> **Problem requirements**
Reproduce each entry exactly as written.
=== Stored data ===
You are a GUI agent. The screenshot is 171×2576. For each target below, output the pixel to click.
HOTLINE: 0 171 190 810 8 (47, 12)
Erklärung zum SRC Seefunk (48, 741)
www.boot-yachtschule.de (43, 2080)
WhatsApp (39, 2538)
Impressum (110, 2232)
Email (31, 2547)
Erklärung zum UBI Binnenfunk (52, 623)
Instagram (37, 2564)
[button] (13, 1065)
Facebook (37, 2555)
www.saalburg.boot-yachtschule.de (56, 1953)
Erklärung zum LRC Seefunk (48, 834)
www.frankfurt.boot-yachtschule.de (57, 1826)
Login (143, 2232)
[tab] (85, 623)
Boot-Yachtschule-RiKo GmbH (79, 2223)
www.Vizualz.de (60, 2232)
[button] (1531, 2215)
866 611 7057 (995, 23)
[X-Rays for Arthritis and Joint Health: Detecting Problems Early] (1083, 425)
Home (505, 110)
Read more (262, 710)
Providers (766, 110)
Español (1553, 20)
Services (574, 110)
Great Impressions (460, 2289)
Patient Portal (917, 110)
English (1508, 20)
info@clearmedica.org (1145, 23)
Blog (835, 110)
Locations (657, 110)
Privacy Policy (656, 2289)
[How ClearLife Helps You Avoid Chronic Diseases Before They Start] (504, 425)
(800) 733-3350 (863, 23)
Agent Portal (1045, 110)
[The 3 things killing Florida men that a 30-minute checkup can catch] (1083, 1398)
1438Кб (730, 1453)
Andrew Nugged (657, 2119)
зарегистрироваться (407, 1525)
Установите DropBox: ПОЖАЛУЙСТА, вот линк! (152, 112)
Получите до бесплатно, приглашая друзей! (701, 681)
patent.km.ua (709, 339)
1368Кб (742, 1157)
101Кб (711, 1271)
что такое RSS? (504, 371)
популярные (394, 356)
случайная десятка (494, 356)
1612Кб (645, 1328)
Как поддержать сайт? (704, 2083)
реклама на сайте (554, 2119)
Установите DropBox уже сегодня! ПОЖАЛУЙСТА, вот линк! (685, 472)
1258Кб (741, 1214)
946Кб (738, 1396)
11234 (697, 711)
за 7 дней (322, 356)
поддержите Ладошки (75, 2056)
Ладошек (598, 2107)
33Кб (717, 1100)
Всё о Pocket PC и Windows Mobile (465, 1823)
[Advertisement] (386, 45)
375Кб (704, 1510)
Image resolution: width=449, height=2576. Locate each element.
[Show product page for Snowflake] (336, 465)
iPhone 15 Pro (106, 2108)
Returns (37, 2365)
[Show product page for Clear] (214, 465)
===
> **Output for this task**
You are a GUI agent. The screenshot is 171×2576. For each target below, output the pixel to click.
HOTLINE: 0 171 190 810 8 (47, 12)
Erklärung zum SRC Seefunk (48, 741)
www.boot-yachtschule.de (43, 2080)
WhatsApp (39, 2538)
Impressum (110, 2232)
Email (31, 2547)
Erklärung zum UBI Binnenfunk (52, 623)
Instagram (37, 2564)
[button] (13, 1065)
Facebook (37, 2555)
www.saalburg.boot-yachtschule.de (56, 1953)
Erklärung zum LRC Seefunk (48, 834)
www.frankfurt.boot-yachtschule.de (57, 1826)
Login (143, 2232)
[tab] (85, 623)
Boot-Yachtschule-RiKo GmbH (79, 2223)
www.Vizualz.de (60, 2232)
[button] (1531, 2215)
866 611 7057 (995, 23)
[X-Rays for Arthritis and Joint Health: Detecting Problems Early] (1083, 425)
Home (505, 110)
Read more (262, 710)
Providers (766, 110)
Español (1553, 20)
Services (574, 110)
Great Impressions (460, 2289)
Patient Portal (917, 110)
English (1508, 20)
info@clearmedica.org (1145, 23)
Blog (835, 110)
Locations (657, 110)
Privacy Policy (656, 2289)
[How ClearLife Helps You Avoid Chronic Diseases Before They Start] (504, 425)
(800) 733-3350 (863, 23)
Agent Portal (1045, 110)
[The 3 things killing Florida men that a 30-minute checkup can catch] (1083, 1398)
1438Кб (730, 1453)
Andrew Nugged (657, 2119)
зарегистрироваться (407, 1525)
Установите DropBox: ПОЖАЛУЙСТА, вот линк! (152, 112)
Получите до бесплатно, приглашая друзей! (701, 681)
patent.km.ua (709, 339)
1368Кб (742, 1157)
101Кб (711, 1271)
что такое RSS? (504, 371)
популярные (394, 356)
случайная десятка (494, 356)
1612Кб (645, 1328)
Как поддержать сайт? (704, 2083)
реклама на сайте (554, 2119)
Установите DropBox уже сегодня! ПОЖАЛУЙСТА, вот линк! (685, 472)
1258Кб (741, 1214)
946Кб (738, 1396)
11234 (697, 711)
за 7 дней (322, 356)
поддержите Ладошки (75, 2056)
Ладошек (598, 2107)
33Кб (717, 1100)
Всё о Pocket PC и Windows Mobile (465, 1823)
[Advertisement] (386, 45)
375Кб (704, 1510)
Image resolution: width=449, height=2576. Locate each element.
[Show product page for Snowflake] (336, 465)
iPhone 15 Pro (106, 2108)
Returns (37, 2365)
[Show product page for Clear] (214, 465)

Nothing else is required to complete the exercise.